После того как прочтены творения четырех самых блестящих, самых изобретательных из них, бесполезно обращаться к остальным. И даже те, наилучшие, ничему не учат. Они сами только люди, и могут лишь копировать себе подобных. Они истощают силы в напрасном труде. Человек не меняется, и потому их бесполезнее искусство неподвижно. С тех пор как забилась наша близорукая мысль, человек все тот же; его чувства, верования, ощущения неизменны; он не сделал ни шага вперед, ни шага назад, он не тронулся с места. Зачем мне узнавать, что я такое, читать о том, что я думаю, созерцать самого себя в банальных перипетиях романа? Ах, если бы взор поэтов мог проникать пространство, исследовать небесные светила, открывать новые миры, новые существа, если бы они вновь и вновь разнообразили для меня природу и форму явлений, показывали мне изменчивые и неведомые диковины, отворяли потайные двери, ведущие в невиданные волшебные дали, — я день и ночь читал бы их! Но они в своем бессилии могут только переставить слово с места на место и показать мне мое отражение, так же как живописцы. Для чего?
Ведь мысль человеческая неподвижна.
Достигнув точных, узких, раз и навсегда положенных ей пределов, она кружит, словно лошадь по цирковой арене, она бьется, точно муха, которая в закупоренной бутылке со всех сторон натыкается на ее стенки.
И все же, за неимением лучшего, приятно предаваться раздумью, когда живешь один.

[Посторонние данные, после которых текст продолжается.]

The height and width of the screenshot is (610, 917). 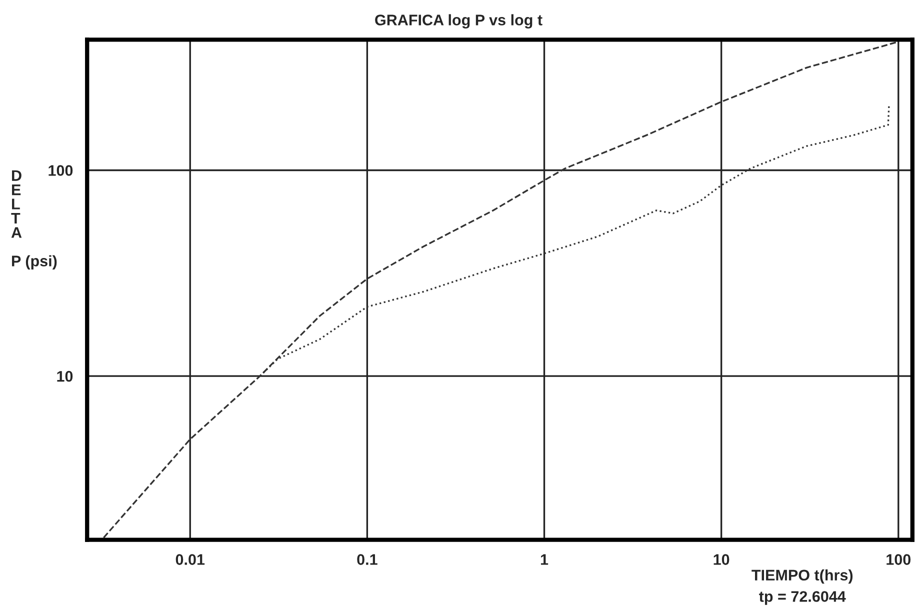 What do you see at coordinates (368, 560) in the screenshot?
I see `x-tick-label: 0.1` at bounding box center [368, 560].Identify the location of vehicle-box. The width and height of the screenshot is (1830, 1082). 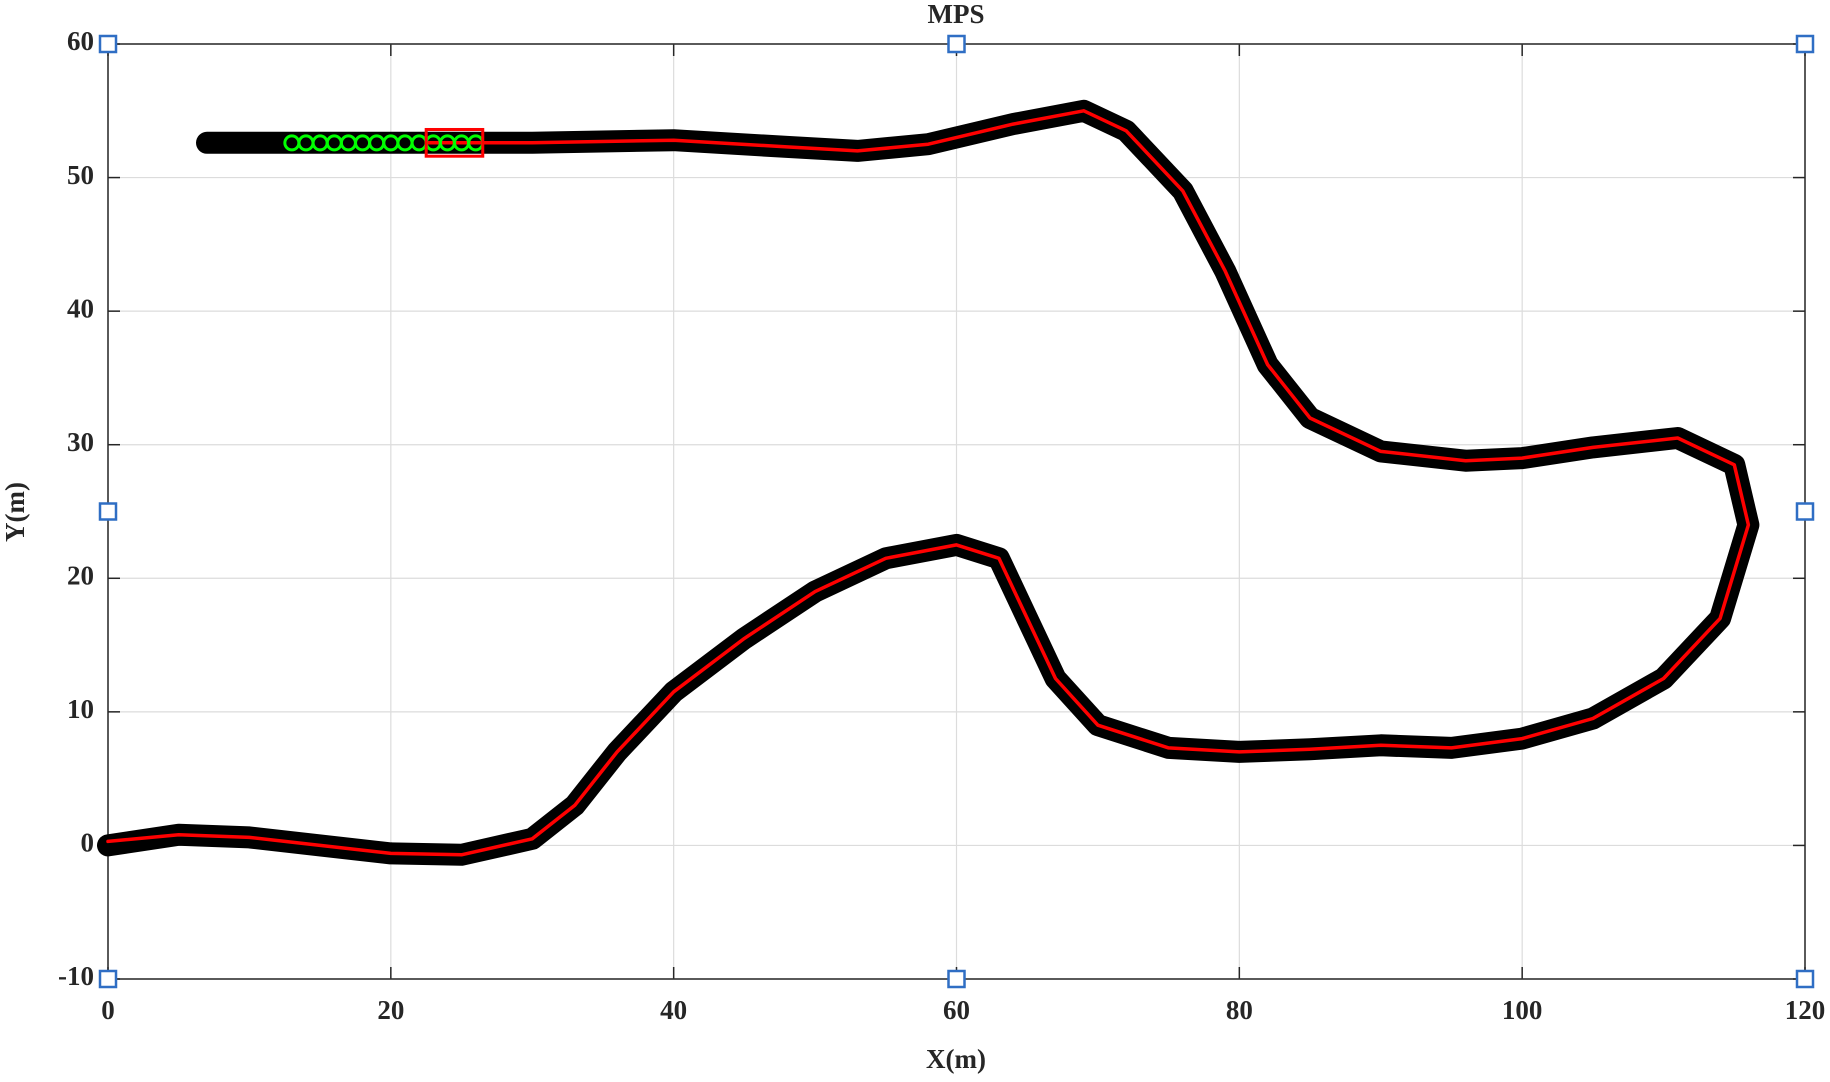
(454, 142).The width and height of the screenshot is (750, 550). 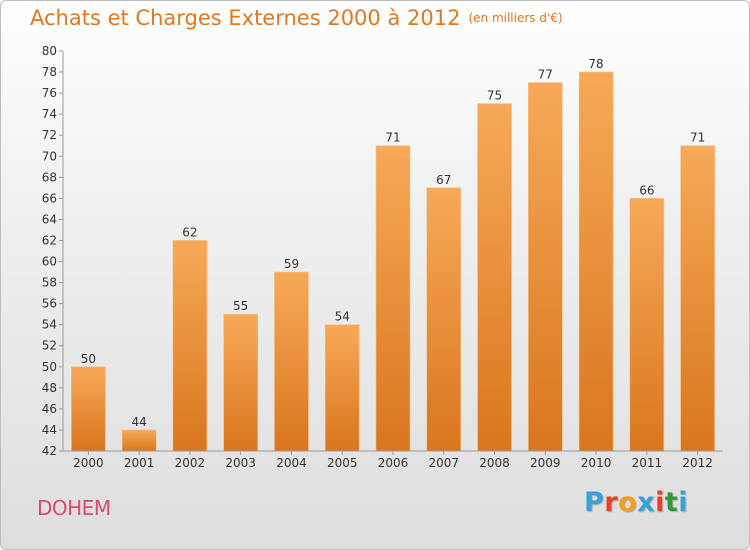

На этом утлом суденышке, которое баюкает море, которое любая волна может захлестнуть и опрокинуть, я знаю, я чувствую, что ничто из того, что нам ведомо, не существует, ибо наша планета, парящая в пустоте, еще более одинока, еще более затеряна в пространстве, чем моя яхта на водах залива. Одна значит столько же, сколько другая, тот же удел ожидает их. И меня радует, что я постиг тщету всех верований и бесплодность суетных надежд, порожденных гордыней, которая обуревает нас, жалких насекомых!

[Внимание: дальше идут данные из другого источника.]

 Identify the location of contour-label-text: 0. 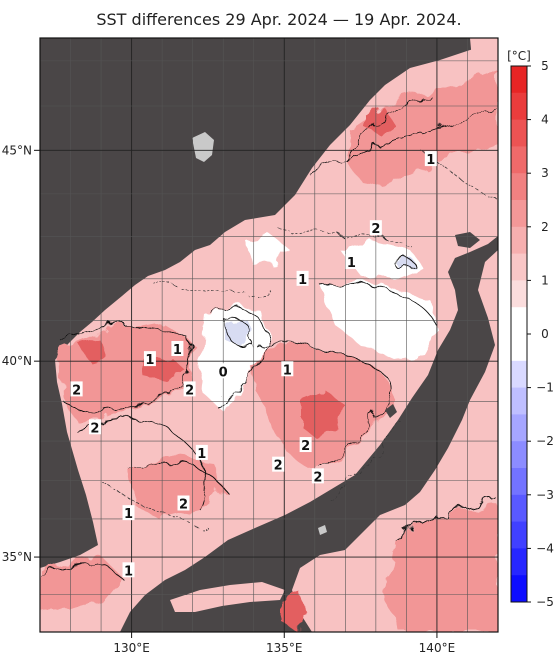
(224, 372).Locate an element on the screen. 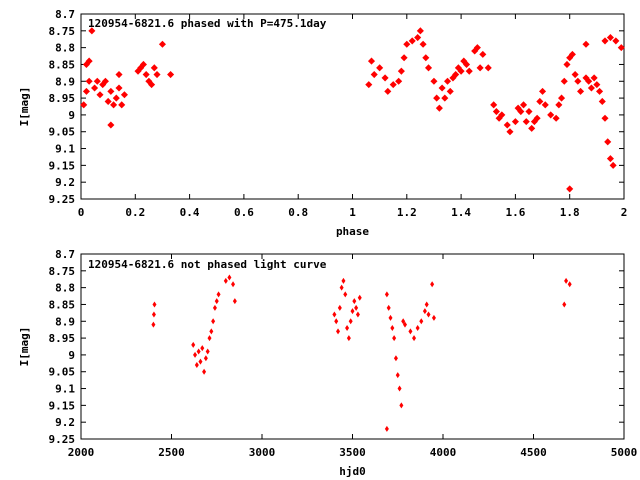 The width and height of the screenshot is (640, 480). y-axis-label: I[mag] is located at coordinates (24, 107).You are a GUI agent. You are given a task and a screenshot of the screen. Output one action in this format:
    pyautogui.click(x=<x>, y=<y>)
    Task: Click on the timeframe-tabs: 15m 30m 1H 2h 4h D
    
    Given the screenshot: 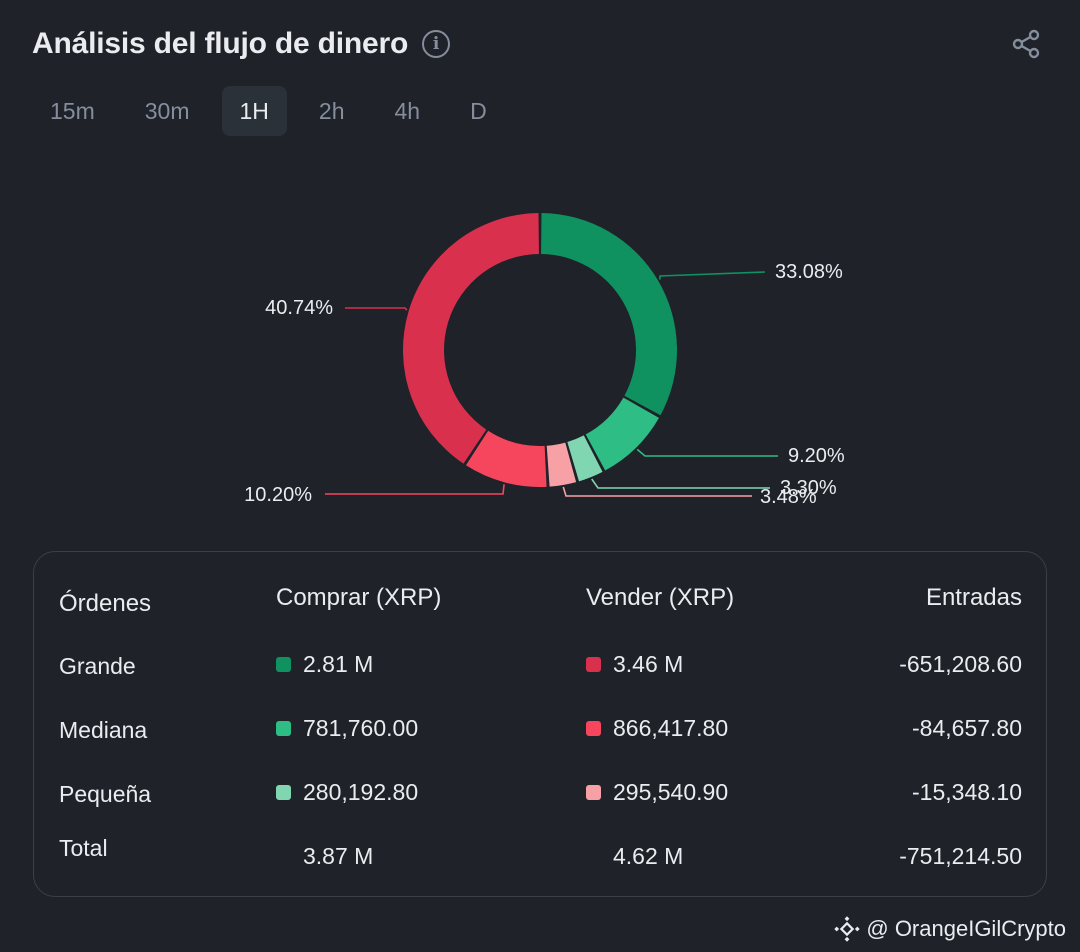 What is the action you would take?
    pyautogui.click(x=276, y=111)
    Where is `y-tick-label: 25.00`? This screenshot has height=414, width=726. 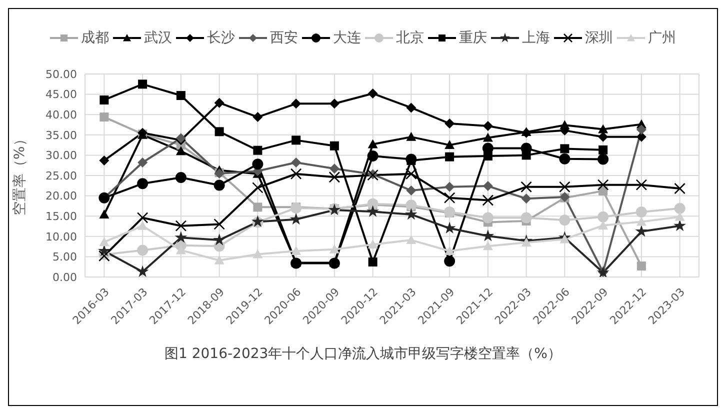
y-tick-label: 25.00 is located at coordinates (62, 176).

Я лег в постель и, убаюканный килевой качкой, спал так крепко, как спят только на воде, пока не явился Бернар, чтобы объявить мне:
— Непогода, сударь, нынче выходить нельзя.
Ветер улегся, но в открытом море сильная волна, и мы отказываемся от намерения идти в Сен-Рафаэль.
Придется провести в Канне еще один день.
К полудню снова поднялся западный ветер, но менее сильный, чем накануне, и я решил воспользоваться им для осмотра эскадры в заливе Жуан.
«Милый друг», пересекая рейд, подпрыгивал, как коза, и мне пришлось вести его очень осторожно, чтобы потоки воды не хлестали меня по лицу каждый раз, как налетала почти поперечная волна. Но я вскоре добрался до острова и вошел в проход под прикрытием крепости Сент-Маргерит.
Ее отвесные стены спускаются к подножью скал, о которые бьется волна, а кровля приходится вровень с невысокой горной вершиной. Она похожа на голову, втянутую в мощные плечи.